Show each line in the rows below that contains the string "element", treating uppercase and lowercase as different.

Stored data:
╔══

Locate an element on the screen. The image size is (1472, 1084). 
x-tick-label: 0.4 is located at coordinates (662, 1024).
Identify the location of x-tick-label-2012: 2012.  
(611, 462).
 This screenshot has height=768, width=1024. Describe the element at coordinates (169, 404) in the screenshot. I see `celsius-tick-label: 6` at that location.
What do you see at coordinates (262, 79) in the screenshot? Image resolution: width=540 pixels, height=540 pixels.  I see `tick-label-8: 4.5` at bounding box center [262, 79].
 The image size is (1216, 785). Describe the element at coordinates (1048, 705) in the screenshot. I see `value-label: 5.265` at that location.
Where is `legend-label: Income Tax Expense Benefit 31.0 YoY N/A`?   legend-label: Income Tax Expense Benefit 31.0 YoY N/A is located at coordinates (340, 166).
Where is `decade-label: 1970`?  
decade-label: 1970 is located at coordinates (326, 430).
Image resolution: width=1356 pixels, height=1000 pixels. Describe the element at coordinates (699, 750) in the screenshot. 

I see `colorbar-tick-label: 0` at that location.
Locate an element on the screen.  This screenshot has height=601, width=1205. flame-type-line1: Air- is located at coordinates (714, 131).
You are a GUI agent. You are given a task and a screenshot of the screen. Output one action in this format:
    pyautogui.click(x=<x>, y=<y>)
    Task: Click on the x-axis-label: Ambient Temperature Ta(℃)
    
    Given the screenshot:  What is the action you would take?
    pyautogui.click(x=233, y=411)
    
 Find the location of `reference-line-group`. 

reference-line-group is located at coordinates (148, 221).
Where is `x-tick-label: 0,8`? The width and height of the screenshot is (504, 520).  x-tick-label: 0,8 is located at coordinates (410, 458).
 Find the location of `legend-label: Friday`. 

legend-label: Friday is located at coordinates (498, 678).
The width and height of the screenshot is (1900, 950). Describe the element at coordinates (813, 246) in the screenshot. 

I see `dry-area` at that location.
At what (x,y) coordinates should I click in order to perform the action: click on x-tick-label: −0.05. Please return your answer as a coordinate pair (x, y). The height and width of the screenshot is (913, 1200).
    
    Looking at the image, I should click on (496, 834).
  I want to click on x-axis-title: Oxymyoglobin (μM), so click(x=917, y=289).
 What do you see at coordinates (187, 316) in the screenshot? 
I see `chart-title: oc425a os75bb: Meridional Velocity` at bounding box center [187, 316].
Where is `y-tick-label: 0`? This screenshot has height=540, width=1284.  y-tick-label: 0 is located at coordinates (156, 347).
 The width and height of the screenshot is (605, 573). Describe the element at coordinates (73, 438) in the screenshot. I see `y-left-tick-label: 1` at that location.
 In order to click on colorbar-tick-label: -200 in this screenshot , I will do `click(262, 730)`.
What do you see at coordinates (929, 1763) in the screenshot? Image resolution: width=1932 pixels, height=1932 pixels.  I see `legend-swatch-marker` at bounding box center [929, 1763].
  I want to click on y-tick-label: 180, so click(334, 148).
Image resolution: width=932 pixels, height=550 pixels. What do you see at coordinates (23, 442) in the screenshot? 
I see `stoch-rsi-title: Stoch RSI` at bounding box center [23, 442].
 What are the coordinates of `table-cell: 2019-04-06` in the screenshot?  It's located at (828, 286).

╚══

* [Answer area]:
Locate an element on the screen. The image size is (1472, 1084). 
 This screenshot has height=768, width=1024. Describe the element at coordinates (169, 404) in the screenshot. I see `celsius-tick-label: 6` at that location.
 The image size is (1216, 785). Describe the element at coordinates (1048, 705) in the screenshot. I see `value-label: 5.265` at that location.
Image resolution: width=1356 pixels, height=1000 pixels. Describe the element at coordinates (699, 750) in the screenshot. 
Locate an element on the screen.  This screenshot has height=601, width=1205. flame-type-line1: Air- is located at coordinates (714, 131).
The width and height of the screenshot is (1900, 950). Describe the element at coordinates (813, 246) in the screenshot. 
 The width and height of the screenshot is (605, 573). Describe the element at coordinates (73, 438) in the screenshot. I see `y-left-tick-label: 1` at that location.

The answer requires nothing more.